> _AVAILABLE DATA_
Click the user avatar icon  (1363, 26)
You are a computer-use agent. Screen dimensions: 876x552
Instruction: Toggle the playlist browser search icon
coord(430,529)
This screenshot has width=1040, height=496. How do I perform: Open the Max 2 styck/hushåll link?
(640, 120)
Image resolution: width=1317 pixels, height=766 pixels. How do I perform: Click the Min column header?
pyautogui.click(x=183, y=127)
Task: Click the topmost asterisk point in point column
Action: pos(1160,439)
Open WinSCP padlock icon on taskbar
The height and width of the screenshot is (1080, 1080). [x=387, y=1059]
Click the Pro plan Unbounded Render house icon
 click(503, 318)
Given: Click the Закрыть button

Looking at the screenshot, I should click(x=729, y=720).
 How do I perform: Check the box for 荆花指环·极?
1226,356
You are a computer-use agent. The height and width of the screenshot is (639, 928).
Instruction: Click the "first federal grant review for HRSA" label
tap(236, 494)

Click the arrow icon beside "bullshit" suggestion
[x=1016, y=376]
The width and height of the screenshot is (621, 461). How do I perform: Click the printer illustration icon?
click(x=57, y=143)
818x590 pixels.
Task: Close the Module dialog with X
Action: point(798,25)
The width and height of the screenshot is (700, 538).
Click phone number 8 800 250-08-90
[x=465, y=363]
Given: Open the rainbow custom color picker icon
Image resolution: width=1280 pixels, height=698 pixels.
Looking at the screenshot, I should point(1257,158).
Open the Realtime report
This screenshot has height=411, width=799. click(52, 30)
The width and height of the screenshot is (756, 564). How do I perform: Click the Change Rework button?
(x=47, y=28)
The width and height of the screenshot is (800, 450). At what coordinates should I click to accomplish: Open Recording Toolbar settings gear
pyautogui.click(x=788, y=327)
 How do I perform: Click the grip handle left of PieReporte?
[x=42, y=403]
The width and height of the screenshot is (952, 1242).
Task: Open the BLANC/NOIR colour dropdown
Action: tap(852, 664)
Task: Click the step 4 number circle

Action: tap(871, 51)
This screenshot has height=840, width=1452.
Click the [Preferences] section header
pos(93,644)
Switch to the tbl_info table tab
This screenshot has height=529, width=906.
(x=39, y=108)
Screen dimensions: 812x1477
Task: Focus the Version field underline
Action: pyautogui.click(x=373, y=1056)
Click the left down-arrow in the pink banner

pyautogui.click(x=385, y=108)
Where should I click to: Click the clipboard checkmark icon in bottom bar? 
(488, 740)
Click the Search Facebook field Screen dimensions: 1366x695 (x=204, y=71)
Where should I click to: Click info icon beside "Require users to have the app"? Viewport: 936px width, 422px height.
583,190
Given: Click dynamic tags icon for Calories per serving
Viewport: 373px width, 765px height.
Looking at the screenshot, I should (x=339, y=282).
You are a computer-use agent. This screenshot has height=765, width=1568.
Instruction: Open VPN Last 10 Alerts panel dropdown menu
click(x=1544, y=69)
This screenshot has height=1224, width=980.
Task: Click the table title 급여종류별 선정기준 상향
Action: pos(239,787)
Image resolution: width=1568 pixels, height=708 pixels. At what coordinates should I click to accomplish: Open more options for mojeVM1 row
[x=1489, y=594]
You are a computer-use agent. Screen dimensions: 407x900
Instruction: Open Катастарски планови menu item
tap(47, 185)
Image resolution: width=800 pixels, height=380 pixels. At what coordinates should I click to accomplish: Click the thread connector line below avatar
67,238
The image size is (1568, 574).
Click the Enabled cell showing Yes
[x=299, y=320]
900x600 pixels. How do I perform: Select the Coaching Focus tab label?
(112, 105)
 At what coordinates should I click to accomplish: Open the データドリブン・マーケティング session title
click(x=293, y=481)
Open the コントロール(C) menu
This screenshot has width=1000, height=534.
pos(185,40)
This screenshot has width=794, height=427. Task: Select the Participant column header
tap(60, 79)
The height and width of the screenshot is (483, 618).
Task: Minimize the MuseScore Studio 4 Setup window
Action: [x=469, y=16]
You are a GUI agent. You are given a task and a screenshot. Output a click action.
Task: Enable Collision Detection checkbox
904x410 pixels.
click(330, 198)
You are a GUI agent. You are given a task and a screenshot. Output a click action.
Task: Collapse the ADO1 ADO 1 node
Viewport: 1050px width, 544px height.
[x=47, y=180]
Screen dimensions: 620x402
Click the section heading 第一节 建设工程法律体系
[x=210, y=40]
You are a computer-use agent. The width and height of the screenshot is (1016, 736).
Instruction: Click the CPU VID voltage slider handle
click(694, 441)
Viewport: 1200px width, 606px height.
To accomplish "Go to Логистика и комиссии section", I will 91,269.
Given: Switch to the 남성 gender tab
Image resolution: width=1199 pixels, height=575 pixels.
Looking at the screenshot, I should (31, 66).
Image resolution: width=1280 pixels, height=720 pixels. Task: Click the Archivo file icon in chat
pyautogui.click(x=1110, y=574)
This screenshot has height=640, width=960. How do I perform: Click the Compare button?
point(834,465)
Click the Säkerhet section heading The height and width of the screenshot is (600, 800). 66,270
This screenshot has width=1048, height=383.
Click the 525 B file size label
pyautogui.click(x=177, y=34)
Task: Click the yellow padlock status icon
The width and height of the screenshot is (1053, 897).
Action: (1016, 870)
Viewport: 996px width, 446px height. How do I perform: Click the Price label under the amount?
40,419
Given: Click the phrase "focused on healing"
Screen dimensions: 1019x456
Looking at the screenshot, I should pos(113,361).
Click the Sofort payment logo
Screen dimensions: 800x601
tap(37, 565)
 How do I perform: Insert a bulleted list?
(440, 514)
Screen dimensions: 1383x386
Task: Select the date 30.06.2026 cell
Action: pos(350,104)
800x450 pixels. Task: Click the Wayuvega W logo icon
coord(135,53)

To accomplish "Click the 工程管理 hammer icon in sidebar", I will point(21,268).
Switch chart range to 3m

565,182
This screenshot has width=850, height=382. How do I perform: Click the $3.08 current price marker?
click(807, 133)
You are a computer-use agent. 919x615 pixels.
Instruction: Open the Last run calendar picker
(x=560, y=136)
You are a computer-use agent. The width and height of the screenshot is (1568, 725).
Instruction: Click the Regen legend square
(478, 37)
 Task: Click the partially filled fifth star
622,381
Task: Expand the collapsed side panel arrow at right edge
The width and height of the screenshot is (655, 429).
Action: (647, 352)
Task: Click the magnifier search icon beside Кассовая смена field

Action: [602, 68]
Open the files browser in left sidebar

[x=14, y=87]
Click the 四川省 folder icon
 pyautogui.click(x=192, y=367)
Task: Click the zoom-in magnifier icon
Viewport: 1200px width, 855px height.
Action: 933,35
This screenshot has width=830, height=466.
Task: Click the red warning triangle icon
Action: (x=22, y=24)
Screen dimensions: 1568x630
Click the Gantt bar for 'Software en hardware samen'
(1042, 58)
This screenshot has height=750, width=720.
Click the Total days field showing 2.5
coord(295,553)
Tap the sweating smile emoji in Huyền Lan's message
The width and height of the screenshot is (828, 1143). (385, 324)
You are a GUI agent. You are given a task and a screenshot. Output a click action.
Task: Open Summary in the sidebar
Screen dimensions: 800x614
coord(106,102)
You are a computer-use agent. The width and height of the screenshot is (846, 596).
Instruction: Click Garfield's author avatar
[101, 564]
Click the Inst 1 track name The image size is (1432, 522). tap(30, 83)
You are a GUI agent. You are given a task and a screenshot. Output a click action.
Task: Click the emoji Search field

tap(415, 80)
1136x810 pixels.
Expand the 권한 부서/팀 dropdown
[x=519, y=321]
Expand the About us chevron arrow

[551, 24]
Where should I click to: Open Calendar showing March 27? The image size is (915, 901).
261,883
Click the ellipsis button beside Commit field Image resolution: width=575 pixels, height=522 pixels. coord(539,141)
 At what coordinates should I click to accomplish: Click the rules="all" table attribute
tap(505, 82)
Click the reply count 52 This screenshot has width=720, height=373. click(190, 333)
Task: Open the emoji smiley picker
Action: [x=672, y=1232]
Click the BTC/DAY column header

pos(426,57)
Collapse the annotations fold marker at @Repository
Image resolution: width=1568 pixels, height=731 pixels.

> _WORK INSTRUCTIONS_
Please say how many lines in the entries hold the string "will". Give only the number.

> _TASK ANSWER_
2